Friday, April 22, 2005
All you future business/economics majors must watch
Wall Street (1987). It has high adrenaline stock trading scenes, hostile takeovers, corporate espionage, shareholders, management and unions all battling it out amidst the machinations of unscrupulous investment bankers and their protege brokers. Sounds exciting, doesn't it?

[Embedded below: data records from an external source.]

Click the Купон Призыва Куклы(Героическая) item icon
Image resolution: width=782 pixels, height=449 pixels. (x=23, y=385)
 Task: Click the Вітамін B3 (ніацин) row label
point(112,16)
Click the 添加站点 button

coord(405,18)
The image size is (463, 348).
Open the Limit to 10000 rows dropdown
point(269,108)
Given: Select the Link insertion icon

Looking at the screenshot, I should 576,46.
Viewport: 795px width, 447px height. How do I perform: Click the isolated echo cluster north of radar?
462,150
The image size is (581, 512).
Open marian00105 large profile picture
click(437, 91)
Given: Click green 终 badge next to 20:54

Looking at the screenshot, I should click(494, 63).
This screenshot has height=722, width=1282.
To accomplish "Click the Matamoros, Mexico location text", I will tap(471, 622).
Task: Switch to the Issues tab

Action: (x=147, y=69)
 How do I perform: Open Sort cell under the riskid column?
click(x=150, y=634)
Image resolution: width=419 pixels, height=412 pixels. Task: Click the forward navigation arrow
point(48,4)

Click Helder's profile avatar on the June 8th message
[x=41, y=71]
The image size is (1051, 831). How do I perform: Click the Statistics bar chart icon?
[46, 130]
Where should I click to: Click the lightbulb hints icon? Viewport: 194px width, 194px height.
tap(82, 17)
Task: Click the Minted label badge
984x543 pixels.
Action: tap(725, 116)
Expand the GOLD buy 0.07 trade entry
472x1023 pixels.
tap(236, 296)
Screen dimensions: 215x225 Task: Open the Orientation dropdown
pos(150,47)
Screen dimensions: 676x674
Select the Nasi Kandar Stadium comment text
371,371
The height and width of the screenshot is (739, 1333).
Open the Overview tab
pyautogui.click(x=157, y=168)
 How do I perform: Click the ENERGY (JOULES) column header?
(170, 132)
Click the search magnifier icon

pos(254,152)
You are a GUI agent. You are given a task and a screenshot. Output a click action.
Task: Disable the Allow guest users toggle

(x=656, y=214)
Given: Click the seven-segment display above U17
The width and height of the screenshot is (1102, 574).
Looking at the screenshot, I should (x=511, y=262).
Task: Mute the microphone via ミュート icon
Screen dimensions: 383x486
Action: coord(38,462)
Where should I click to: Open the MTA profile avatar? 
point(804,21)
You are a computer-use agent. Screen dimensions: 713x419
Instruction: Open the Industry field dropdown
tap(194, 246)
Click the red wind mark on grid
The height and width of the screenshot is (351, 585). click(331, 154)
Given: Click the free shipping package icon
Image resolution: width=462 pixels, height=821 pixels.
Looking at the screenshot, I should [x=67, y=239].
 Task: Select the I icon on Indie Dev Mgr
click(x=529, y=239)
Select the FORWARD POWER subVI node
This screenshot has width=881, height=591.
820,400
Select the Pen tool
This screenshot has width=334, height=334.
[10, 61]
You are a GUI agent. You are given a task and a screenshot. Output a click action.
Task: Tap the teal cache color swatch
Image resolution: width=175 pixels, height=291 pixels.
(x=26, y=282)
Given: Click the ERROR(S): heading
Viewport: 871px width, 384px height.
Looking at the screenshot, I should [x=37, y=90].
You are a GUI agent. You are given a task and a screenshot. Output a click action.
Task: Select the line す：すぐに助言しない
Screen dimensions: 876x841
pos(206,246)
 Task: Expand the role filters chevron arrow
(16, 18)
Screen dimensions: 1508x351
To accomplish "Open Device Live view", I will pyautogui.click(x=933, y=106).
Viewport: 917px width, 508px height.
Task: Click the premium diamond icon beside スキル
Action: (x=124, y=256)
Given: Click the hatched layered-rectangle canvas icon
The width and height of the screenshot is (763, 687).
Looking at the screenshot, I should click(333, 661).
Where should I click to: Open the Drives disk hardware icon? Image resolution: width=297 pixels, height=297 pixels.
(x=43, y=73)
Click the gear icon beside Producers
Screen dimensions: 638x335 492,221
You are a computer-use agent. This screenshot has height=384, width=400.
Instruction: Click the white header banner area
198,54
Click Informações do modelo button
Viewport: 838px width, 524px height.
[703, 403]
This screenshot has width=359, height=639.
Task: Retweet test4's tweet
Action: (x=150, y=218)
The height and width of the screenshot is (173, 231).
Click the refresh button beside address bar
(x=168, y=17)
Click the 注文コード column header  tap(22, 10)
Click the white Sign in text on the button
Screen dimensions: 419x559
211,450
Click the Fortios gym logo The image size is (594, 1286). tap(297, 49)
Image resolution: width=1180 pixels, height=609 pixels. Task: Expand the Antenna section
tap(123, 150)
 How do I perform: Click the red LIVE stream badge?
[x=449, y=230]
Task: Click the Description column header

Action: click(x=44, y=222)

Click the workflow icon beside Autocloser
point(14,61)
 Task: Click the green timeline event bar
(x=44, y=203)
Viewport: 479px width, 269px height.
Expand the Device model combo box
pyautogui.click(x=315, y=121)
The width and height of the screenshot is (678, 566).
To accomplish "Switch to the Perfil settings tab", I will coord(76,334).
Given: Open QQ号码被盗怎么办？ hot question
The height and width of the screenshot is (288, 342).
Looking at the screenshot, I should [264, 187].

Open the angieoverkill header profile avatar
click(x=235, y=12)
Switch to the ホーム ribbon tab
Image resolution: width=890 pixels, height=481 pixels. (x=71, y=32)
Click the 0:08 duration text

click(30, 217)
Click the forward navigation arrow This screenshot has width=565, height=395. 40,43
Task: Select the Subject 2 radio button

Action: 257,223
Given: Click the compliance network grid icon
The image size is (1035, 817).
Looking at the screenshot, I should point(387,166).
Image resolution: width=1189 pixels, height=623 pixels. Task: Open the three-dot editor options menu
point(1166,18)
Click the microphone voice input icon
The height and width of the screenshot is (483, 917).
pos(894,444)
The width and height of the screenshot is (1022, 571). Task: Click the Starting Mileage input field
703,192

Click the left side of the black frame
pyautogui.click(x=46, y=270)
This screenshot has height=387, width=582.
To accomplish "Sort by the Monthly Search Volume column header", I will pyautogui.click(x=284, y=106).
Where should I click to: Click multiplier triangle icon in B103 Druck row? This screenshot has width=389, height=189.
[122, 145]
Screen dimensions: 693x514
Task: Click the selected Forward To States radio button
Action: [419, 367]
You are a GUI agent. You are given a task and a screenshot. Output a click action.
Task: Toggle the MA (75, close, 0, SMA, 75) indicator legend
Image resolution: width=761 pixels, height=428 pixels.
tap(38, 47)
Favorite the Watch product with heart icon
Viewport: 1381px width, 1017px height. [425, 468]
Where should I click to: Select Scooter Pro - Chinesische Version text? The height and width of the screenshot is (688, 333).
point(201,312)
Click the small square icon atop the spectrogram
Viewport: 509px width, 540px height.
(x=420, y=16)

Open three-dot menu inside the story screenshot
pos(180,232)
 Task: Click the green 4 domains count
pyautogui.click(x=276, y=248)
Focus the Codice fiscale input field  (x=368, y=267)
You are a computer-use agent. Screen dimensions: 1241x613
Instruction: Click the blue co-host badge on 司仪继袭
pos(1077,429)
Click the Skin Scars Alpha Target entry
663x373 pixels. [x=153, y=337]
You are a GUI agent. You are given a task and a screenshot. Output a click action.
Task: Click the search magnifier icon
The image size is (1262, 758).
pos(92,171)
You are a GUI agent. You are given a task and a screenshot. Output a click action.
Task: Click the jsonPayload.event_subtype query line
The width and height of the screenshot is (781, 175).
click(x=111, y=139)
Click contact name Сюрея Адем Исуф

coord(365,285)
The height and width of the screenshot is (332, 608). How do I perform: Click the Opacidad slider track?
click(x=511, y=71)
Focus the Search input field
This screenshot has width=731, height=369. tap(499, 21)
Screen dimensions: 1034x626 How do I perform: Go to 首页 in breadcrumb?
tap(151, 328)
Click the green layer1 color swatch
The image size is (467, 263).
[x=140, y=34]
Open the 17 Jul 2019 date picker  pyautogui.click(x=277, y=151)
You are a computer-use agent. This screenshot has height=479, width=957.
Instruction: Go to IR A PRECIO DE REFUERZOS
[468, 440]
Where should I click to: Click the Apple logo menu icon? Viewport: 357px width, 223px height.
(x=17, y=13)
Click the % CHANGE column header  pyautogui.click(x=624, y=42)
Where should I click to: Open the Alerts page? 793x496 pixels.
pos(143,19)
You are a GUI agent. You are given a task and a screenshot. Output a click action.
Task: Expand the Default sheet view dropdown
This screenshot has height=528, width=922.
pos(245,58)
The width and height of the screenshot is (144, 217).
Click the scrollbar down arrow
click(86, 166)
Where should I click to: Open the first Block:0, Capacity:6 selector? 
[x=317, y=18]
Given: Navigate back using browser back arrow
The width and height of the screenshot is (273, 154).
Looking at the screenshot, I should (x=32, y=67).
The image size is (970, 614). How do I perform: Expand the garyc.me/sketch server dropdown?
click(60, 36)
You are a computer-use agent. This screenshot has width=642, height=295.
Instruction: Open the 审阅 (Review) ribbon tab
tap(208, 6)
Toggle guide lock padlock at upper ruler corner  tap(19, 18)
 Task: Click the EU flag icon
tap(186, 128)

"The point is ladies and gentlemen that greed, for lack of a better word, is good. Greed is right. Greed works. Greed clarifies, cuts through and captures the essence of the evolutionary spirit. Greed, in all of its forms - greed for life, for money, knowledge - has marked the upward surge of mankind and greed - you mark my words - will not only save Teldar Paper but that other malfunctioning corporation called the USA. Thank you." - Gordon Gekko, in his most notorious speech
(Wall Street) ~
Interviews can't get any more devious than one in which the principal interviewer
talks at you for 30 minutes while you nervously pick at your nails (under the table of course) and desperately try to make your murmurs of assent less monotonous. You keep thinking: the seemingly innocuous proceedings must have some hidden, insidious purpose - the friendly monologue some trick of psychological manipulation lulling you into a false sense of security - they are assessing your reactions (or non-reactions), your non-verbal cues, your tone of voice, your nervous tics - they are testing your (im)patience, your passivity, your non-combativeness? And the more innocent the conversation seems, the more deceptive this appearance must be, because
this is simply too good to be true.
Spending time around James Angleton is doing wonders for my paranoia.